NATIONAL ACADEMY OF SCIENCES

Volume 7

JUNE 15, 1921

Number 6

FEEDING EXPERIMENTS WITH MIXTURES OF FOODSTUFFS IN UNUSUAL PROPORTIONS*

BY THOMAS B. OSBORNE AND Lafayette B. Mendel

CONNECTICUT AGRICULTURAL Experiment STATION, AND THe Sheffield LABORATORY OF PHYSIOLOGICAL CHEMISTRY IN YALE UNIVERSITY

Read before the National Academy of Sciences, April 26, 1921

Ever since Magendie1 announced, in 1816, that the protein group of foodstuffs represents an indispensable component of the dietary of the higher animals, students of nutrition have been interested in the part played by the other nutrients that commonly enter into our food intake. Are fats or carbohydrates or both equally essential for successful nutrition? We pointed out some time ago that the reason why there is no available information respecting the actual requirement of the healthy mammal for fat is attributable to the experimental difficulties heretofore inherent in its solution.2 Until the significance of the accessory food factors now known as vitamines was appreciated studies of the physiological value of mixtures of different foodstuffs, etc., were liable to lead to failure and erroneous conclusions, not because the supply of energy or protein or salts was inadequate but because other unrecognized and unidentified essentials were lacking.

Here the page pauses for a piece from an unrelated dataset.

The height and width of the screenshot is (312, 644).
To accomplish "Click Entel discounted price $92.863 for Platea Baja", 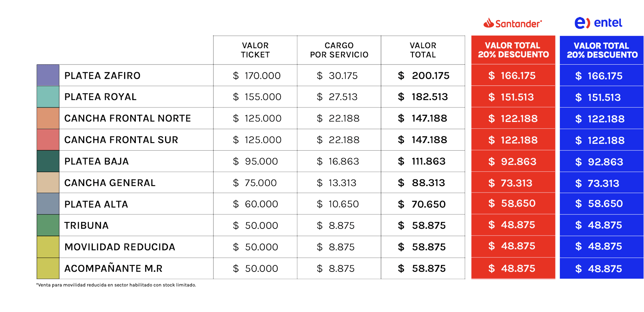I will pyautogui.click(x=599, y=162).
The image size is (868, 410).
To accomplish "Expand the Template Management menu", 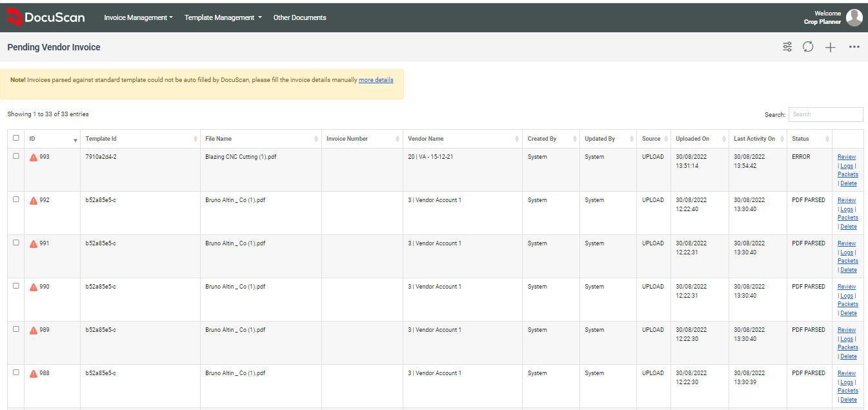I will pos(222,17).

Since it has become possible, by taking account of these various newly appreciated properties of foods, to devise rations in which essentially one factor at a time may be altered, the investigation of the rôle of the individual nutrients has become more promising. Accordingly we have already succeeded in raising young animals (albino rats) from an early age to adult size on diets which were exceptionally poor in fats.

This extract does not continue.